Exercise goal>
Below are the records; repeat exactly their lines between the line holding "The image size is (868, 399)." and the line holding "The width and", inclusive, skipping the pictures.
(Material for this exercise)
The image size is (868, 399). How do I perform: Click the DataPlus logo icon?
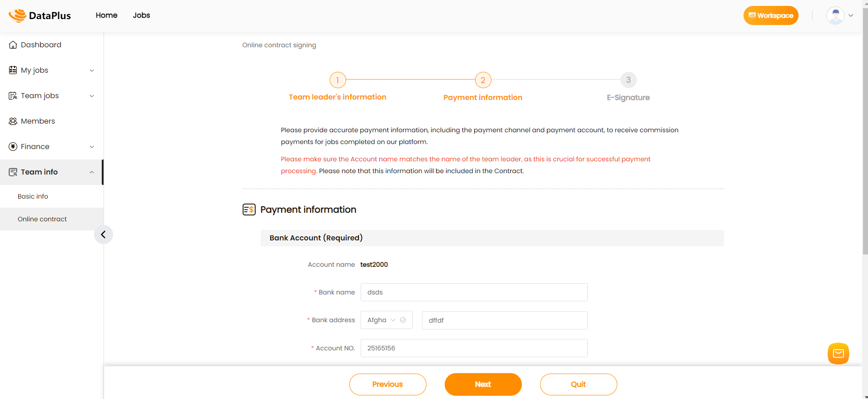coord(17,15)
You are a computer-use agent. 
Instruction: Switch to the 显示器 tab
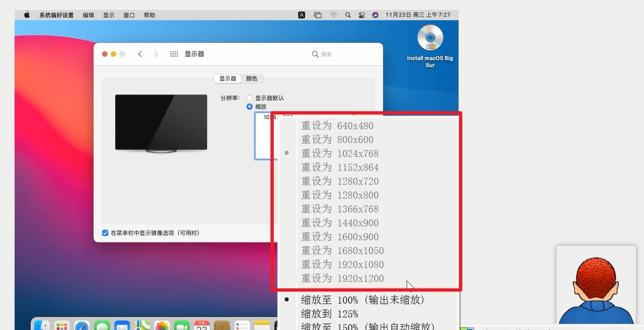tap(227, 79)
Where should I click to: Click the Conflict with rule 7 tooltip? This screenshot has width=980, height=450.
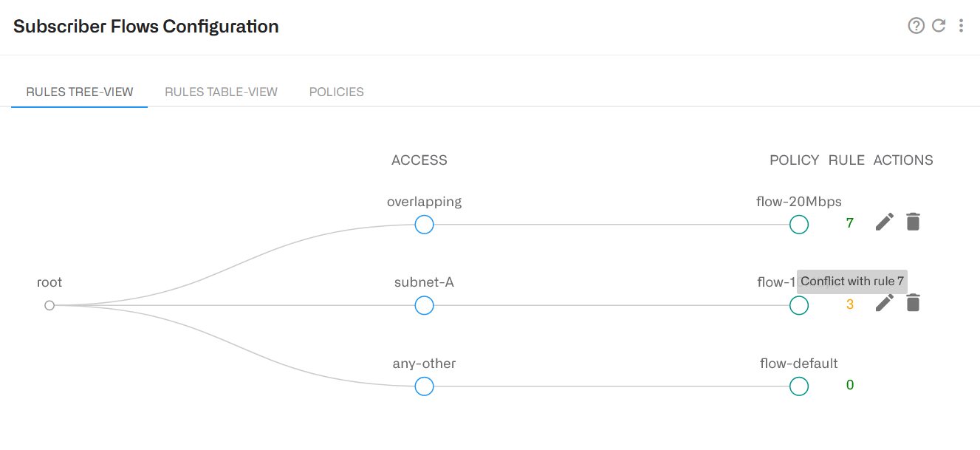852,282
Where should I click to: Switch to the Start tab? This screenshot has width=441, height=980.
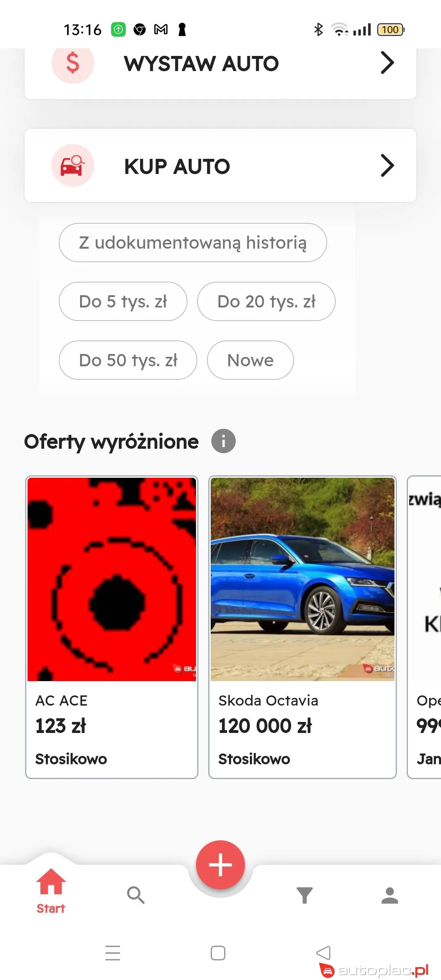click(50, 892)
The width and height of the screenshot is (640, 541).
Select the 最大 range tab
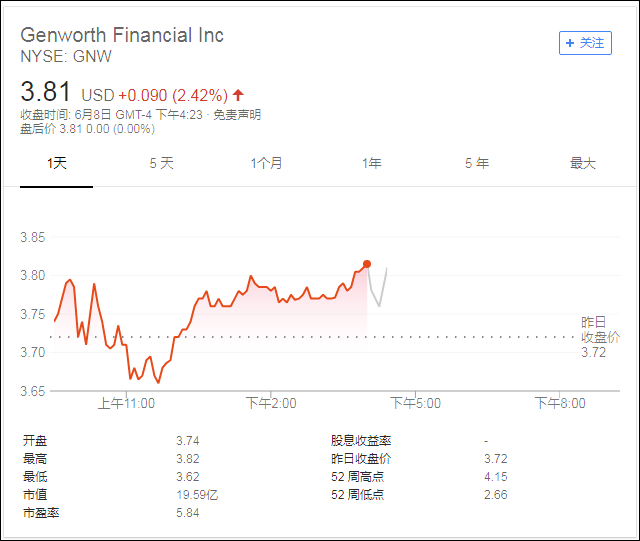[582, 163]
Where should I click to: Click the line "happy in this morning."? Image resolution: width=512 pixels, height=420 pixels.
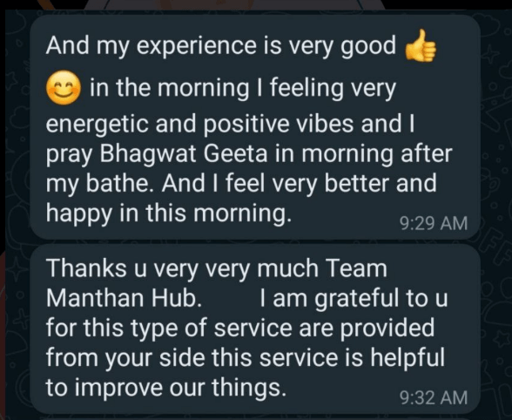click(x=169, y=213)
(End Material for this exercise)
(Material for this exercise)
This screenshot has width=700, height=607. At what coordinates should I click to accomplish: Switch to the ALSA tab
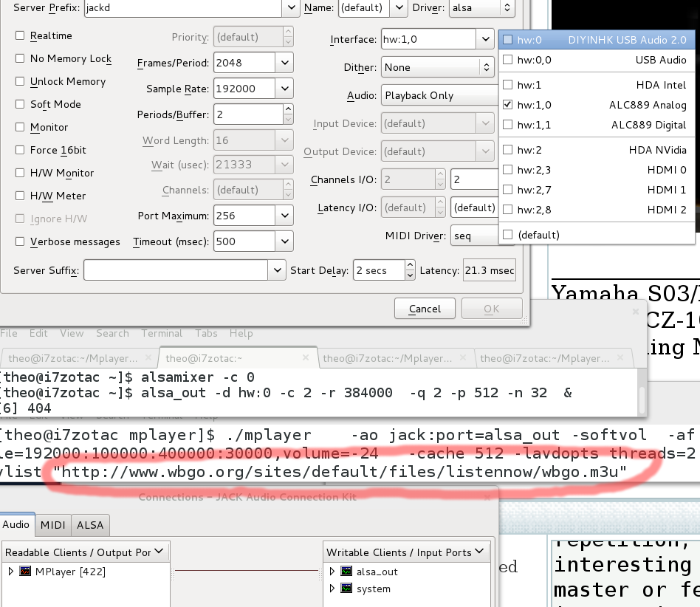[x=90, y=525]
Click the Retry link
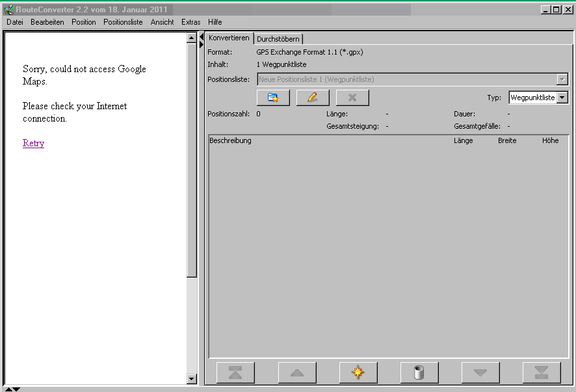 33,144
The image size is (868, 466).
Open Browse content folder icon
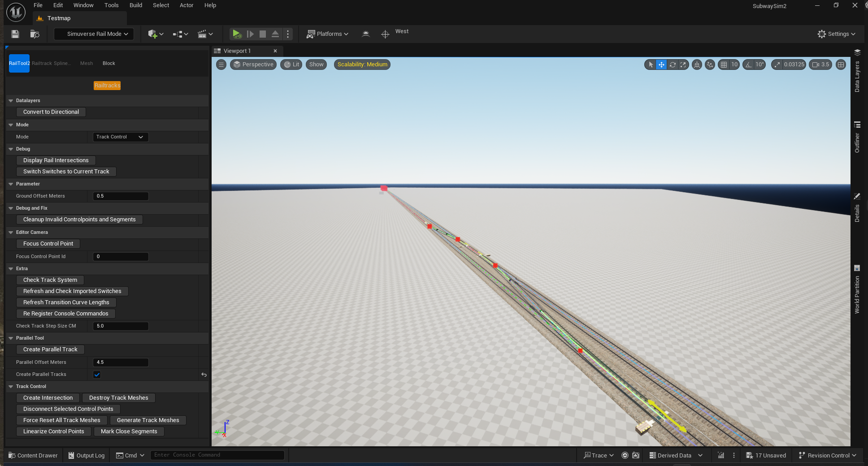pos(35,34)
(End Material for this exercise)
Finished task>
The image size is (868, 399). How do I perform: Click the DataPlus logo icon?
coord(17,15)
You are a computer-use agent. 
Instruction: Switch to the 显示器 tab
tap(227, 79)
Where should I click to: Click the Conflict with rule 7 tooltip? This screenshot has width=980, height=450.
852,282
Where should I click to: Switch to the Start tab? This screenshot has width=441, height=980.
click(50, 892)
The width and height of the screenshot is (640, 541).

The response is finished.